▶ TASK OBJECTIVE
Please rewrite the items from the line containing "What do you see at coordinates (589, 273)" down to the line containing "center [145, 40].", swapping "Image resolution" for "Screen size" and leaving everything else unchanged. Give only those lines.

▶ GIVEN DATA
################

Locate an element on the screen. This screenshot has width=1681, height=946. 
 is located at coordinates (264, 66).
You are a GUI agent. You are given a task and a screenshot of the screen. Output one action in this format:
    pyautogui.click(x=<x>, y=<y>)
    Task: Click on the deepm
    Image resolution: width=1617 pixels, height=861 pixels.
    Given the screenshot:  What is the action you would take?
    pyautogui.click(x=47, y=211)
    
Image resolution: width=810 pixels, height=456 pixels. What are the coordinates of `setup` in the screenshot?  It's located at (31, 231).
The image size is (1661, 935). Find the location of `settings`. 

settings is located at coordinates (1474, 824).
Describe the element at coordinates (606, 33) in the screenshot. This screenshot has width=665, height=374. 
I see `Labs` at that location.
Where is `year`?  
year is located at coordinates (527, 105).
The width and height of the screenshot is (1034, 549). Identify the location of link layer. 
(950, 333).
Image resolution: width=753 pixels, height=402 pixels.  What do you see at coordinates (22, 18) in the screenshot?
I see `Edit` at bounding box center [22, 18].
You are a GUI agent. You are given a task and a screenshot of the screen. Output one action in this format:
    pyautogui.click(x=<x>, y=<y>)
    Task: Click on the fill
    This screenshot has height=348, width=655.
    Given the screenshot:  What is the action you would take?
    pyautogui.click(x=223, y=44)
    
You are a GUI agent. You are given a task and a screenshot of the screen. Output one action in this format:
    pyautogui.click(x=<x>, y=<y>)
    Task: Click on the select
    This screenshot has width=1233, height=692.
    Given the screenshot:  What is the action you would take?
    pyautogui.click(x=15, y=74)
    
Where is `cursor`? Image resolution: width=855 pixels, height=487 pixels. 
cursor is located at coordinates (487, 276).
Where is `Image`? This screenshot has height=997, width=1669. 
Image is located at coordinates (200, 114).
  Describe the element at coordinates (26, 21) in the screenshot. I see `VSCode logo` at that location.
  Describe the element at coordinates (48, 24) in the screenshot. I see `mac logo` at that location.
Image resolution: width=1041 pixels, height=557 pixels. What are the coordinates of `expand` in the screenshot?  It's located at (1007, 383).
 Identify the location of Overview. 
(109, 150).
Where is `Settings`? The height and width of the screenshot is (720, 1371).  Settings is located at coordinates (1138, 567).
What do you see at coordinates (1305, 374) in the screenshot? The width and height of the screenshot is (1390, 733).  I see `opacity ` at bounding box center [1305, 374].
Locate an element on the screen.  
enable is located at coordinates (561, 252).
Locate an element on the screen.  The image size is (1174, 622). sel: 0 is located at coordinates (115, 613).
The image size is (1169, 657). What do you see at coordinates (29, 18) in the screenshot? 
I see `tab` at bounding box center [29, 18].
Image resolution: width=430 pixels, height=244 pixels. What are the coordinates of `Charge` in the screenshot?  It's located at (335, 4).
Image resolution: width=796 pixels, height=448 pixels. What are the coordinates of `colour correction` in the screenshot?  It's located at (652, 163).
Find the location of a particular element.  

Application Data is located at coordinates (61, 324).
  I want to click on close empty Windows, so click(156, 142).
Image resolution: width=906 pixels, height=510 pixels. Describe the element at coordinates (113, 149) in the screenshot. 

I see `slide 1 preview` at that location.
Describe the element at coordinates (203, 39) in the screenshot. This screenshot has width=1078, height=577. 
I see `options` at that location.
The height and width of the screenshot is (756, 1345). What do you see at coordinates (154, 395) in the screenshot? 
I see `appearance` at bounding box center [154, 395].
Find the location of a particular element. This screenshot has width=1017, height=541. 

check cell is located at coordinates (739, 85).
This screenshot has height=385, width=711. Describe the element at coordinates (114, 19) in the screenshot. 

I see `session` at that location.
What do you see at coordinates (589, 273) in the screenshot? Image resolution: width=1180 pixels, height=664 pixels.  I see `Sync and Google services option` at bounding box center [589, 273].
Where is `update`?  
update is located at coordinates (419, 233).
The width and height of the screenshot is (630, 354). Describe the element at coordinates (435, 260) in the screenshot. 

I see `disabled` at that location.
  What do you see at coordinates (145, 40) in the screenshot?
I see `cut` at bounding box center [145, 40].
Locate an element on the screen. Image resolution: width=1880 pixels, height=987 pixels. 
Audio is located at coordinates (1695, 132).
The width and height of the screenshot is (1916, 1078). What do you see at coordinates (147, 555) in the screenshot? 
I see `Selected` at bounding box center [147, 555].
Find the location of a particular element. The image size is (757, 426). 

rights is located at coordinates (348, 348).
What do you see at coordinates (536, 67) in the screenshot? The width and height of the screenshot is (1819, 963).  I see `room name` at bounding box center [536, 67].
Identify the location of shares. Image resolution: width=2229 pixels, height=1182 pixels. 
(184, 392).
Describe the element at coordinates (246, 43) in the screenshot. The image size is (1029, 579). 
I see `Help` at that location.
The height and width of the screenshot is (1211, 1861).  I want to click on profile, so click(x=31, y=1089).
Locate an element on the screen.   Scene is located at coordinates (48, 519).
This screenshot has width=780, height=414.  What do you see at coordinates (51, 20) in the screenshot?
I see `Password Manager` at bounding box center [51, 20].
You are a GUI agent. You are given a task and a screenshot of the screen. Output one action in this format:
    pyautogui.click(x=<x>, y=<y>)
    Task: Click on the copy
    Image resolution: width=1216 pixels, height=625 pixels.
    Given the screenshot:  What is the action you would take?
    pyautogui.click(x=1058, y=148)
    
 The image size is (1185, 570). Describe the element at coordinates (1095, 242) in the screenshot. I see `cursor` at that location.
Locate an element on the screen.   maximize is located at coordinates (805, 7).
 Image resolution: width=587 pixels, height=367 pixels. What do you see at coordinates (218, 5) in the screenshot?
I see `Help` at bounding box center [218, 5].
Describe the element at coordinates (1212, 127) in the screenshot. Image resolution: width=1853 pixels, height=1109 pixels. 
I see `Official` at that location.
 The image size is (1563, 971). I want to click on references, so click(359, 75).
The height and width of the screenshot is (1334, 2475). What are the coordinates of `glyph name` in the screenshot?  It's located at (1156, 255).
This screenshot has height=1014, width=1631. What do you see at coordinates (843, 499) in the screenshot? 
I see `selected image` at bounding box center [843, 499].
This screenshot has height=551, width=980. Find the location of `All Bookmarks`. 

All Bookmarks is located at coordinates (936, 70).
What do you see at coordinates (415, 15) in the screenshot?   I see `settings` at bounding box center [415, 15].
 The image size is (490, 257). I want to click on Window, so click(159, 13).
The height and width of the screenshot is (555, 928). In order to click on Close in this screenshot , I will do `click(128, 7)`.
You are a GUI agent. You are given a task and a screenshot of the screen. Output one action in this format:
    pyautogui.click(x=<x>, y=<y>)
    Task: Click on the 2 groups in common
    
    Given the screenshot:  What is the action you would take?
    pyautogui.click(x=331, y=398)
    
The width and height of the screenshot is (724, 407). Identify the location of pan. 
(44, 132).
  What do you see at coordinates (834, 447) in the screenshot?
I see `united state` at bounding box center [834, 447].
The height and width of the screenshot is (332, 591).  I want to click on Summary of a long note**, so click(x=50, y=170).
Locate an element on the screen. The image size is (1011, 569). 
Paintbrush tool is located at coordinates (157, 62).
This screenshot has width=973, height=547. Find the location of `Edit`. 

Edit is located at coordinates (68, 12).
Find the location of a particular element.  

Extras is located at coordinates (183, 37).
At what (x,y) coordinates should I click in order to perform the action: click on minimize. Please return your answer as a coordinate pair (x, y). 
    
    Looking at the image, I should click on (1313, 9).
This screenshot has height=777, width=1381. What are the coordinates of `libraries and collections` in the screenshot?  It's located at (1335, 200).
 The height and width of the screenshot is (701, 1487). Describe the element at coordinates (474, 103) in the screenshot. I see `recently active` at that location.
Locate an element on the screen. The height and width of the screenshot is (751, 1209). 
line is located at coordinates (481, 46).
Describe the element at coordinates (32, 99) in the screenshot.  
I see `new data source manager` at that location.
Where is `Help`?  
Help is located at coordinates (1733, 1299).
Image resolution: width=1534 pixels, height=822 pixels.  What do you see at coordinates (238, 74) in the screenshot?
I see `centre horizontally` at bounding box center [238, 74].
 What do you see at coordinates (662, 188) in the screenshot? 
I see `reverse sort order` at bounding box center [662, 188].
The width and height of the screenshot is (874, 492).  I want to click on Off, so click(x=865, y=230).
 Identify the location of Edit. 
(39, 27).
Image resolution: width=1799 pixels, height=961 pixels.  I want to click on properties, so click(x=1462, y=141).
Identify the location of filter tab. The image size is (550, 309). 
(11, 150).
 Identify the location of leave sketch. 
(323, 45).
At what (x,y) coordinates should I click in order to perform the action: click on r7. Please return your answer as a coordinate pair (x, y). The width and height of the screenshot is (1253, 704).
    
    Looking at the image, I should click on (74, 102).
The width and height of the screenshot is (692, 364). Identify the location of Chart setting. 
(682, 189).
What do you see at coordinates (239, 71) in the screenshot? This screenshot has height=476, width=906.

################

▶ THE ANSWER
What do you see at coordinates (589, 273) in the screenshot? Screen size: width=1180 pixels, height=664 pixels.  I see `Sync and Google services option` at bounding box center [589, 273].
Where is `update`?  
update is located at coordinates (419, 233).
The width and height of the screenshot is (630, 354). Describe the element at coordinates (435, 260) in the screenshot. 

I see `disabled` at that location.
  What do you see at coordinates (145, 40) in the screenshot?
I see `cut` at bounding box center [145, 40].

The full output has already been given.